Ombak pantai terus membasahi kaki Sisi yang sedari tadi dibiarkannya terendam bersama pasir putih di Pantai tak jauh dari tempat tinggalnya. Sudah hampir tiga jam dia duduk sendirian di atas kayu kecil bekas pohon yang tumbang. Tak dipedulikannya panas terik yang menyengati kepala dan tubuhnya, di fikirannya bingung yang teramat sangat.
"Ayah harap kamu bisa terima keputusan ayah. Ayah ingin kamu bahagia nak. Ayah sudah tak mampu menunggu terlalu lama. Kamu harus terima pinangan Tok Ismail sebagai istri keduanya. Dia juga berjanji akan menyekolahkanmu dan membiayai segala keperluanmu di kota nanti."
"Sisi tak mau ayah." Sisi terus menolak dan menangis histeris. Usia 17 tahun adalah usia yang terlalu muda untuk menikah, dia pun belum siap apalagi menjadi istri seorang pria yang sudah dianggapnya kakeknya sendiri.
"Kamu mau ayah dipenjara nak? Kamu tak kasihan dengan ayah?" Pak Rozak memohon kepada anak gadis satu-satunya.
"Ayah jahat! Ayah yang berhutang kenapa sisi yang nanggung yah?"
"Dengarkan ayah nak. Ayah dah sakit-sakitan, ayah takut umur ayah tak panjang. Tolong bikin ayah tenang." Ayah Sisi menangis sesenggukan.
Sisi hanya terdiam menunduk tak berdaya, berfikir apa tidak ada lagi pilihan lain untuknya. Apa harus dengan menikah dengan tok ismail? Kenapa tidak ada orang lain? Kenapa?? Hatinya berteriak tak adil pada takdir hidupnya.
"Ayah juga kasihan melihat kamu tak bisa menyelesaikan sekolah. Pesan emak kamu sebelum meninggal kamu harus menyelesaikan sekolah dan meneruskan cita-cita emak kamu sebagai guru ngaji. Apa kamu tak ingat nak?"
Pak Rozak menyesal telah salah meminjam uang saat istrinya sakit lima tahun yang lalu. Ternyata tok Ismail adalah seorang rentenir yang tak punya hati. Kekayaannya yang tak terhitung banyak di dapat dari uang-uang penduduk yang berkembang menjadi bunga. Sehingga belum sampai setahun hutang pak rozak sudah menjadi berpuluh-puluh juta.
Dia pun tak berdaya apabila anak buah tok ismail datang menagih hutang.

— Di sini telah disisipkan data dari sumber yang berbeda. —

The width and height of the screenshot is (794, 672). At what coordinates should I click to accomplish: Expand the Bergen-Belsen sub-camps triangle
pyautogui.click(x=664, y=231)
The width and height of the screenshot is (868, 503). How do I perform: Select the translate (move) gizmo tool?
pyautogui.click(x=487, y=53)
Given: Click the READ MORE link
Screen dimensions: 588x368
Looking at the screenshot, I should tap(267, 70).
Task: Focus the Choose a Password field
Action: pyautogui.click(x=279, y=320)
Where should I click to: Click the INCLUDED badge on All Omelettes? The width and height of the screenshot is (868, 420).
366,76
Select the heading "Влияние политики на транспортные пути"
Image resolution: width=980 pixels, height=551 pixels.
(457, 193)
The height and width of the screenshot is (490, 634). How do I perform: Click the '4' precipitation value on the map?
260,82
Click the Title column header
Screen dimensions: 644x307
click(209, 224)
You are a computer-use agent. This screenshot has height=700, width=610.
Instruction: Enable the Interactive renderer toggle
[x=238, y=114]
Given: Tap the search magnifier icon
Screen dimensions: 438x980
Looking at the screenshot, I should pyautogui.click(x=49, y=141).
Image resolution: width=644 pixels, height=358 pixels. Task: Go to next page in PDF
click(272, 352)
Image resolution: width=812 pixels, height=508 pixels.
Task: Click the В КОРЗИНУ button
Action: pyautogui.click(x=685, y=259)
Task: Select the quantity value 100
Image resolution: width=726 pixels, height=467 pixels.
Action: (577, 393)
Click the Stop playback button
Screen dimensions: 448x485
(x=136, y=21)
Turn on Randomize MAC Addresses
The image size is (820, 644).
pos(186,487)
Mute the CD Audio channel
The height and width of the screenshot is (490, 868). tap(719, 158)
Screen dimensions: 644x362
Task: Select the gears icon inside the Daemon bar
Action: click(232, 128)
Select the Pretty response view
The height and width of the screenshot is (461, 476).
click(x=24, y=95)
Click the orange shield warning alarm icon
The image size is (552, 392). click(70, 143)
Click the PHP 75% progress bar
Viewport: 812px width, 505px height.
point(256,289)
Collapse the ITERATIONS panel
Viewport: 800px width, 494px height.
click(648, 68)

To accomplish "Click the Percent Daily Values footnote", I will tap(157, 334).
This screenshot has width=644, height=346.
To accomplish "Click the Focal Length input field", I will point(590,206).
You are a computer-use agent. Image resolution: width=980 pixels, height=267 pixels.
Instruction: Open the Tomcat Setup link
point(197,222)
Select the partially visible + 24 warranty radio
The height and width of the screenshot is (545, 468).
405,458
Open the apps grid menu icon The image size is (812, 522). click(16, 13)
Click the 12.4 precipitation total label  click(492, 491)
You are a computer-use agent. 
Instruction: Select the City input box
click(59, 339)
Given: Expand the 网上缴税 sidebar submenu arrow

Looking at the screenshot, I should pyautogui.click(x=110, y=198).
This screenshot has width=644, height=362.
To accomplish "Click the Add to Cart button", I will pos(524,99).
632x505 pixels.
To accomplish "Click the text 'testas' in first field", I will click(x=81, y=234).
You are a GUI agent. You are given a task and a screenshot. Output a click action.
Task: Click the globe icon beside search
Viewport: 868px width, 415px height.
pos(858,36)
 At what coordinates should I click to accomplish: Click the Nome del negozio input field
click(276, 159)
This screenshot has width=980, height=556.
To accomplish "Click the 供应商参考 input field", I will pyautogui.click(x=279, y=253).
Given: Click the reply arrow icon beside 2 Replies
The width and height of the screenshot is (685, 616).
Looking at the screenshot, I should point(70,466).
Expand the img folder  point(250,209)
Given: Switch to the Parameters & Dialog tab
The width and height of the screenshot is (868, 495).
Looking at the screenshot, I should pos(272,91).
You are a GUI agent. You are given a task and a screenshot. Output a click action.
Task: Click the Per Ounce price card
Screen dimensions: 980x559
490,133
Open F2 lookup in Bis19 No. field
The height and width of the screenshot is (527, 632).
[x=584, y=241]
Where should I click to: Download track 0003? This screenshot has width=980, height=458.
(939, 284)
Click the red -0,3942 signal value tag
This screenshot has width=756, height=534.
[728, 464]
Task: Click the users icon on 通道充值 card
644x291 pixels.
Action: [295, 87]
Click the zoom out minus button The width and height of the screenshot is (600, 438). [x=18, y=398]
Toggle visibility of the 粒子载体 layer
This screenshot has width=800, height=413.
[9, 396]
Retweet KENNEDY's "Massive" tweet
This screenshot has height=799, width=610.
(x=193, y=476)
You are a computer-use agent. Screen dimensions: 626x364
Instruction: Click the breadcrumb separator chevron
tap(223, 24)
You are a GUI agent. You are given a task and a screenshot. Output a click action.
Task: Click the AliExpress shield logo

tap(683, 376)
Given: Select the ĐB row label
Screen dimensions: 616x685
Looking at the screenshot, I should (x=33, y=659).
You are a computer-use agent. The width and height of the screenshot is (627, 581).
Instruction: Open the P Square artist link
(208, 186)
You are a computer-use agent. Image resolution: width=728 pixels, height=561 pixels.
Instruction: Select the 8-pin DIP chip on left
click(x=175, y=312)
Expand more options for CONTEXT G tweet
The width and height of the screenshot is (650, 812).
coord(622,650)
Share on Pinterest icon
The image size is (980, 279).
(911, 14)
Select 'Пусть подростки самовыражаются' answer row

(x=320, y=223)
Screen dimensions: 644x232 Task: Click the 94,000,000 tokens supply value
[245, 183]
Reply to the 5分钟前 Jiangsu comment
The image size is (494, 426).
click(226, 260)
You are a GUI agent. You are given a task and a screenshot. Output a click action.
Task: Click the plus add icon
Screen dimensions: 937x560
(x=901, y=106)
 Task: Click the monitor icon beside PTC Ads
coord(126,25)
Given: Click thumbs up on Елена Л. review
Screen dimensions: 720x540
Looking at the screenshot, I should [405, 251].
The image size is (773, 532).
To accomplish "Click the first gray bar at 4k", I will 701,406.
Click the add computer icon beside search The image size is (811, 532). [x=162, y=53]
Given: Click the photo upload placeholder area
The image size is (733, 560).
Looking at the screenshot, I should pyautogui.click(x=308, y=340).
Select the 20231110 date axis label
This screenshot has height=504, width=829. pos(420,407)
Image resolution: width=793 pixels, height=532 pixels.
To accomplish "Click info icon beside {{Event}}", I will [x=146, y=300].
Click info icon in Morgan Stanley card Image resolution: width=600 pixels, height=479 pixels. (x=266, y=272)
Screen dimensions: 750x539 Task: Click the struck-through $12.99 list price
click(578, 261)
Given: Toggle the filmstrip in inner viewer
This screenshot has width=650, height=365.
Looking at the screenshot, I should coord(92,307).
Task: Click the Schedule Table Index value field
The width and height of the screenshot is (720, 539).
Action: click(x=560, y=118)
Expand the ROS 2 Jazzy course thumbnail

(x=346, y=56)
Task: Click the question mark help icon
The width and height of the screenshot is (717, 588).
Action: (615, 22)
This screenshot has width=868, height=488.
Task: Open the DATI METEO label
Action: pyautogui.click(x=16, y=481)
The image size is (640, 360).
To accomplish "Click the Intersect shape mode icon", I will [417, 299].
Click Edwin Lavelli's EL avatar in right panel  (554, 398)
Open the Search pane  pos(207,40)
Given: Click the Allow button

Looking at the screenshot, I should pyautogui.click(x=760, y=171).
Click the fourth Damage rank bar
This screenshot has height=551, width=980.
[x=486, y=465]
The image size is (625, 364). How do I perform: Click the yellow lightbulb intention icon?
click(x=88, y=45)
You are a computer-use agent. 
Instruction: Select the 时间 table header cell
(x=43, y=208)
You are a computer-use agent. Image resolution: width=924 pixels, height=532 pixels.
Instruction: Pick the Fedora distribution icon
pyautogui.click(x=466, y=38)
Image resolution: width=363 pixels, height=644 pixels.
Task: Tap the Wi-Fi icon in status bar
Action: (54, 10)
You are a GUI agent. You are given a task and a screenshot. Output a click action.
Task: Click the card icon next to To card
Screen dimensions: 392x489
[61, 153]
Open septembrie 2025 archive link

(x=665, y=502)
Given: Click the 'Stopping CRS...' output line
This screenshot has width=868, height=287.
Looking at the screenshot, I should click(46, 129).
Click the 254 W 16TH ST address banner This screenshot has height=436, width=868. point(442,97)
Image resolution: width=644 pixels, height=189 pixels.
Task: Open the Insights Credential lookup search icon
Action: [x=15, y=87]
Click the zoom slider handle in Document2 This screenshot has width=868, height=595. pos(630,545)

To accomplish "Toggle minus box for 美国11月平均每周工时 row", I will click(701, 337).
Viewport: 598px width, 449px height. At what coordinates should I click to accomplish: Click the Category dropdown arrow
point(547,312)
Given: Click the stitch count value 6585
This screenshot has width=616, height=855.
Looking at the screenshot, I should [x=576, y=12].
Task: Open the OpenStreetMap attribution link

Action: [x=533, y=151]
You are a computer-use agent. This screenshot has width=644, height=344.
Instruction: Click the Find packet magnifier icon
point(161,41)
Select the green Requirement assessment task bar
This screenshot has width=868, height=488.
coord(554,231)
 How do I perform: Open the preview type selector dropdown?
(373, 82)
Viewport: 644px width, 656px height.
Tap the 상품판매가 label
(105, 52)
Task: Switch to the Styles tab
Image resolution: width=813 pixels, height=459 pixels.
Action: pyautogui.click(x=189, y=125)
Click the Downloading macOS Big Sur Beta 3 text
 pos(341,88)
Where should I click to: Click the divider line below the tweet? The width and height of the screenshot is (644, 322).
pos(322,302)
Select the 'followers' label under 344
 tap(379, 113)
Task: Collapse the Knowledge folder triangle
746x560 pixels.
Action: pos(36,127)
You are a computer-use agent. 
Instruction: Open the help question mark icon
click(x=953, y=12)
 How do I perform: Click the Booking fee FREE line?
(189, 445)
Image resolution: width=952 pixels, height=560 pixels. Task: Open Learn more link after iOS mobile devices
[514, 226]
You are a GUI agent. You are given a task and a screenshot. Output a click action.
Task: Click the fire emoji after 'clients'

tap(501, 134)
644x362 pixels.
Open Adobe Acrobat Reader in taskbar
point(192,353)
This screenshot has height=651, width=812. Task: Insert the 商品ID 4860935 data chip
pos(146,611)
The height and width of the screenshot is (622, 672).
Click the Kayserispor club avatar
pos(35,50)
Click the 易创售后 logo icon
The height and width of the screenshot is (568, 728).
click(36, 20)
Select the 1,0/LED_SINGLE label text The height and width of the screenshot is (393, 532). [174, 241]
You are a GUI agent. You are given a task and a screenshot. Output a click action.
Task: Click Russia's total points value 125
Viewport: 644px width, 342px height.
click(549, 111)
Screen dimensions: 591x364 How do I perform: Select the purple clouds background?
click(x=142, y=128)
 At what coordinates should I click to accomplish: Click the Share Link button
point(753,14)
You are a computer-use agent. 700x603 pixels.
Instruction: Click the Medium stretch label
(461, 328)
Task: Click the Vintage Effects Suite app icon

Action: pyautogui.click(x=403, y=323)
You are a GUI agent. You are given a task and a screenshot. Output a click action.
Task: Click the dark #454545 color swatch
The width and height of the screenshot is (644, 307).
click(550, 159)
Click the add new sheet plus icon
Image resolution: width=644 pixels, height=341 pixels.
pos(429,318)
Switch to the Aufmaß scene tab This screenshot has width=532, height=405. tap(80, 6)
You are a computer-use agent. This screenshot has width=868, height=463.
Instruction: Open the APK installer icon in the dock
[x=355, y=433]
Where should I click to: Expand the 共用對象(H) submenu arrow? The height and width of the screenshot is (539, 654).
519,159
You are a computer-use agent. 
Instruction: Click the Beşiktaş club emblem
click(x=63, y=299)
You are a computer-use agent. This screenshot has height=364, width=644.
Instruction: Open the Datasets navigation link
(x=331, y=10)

Istrinyalah yang terus menutupi hutang-hutangnya yang tak terhitung. Di saat terlalu banyak beban fikiran, istrinya menjadi semakin sakit-sakitan dan akhirnya meninggal dunia. Penyesalan selalu datang di akhir. Namun dia sebagai suami tak bisa berbuat apa-apa.
Sisi bertambah histeris dan terduduk di lantai rumah yang hanya beralaskan tanah. Sakit badannya tak sesakit hatinya saat ini. Dia berlari ke pantai tempat kesukaannya menyendiri. Apa dia akan menerima saja lamaran tok ismail? Apa itu harus demi ayah?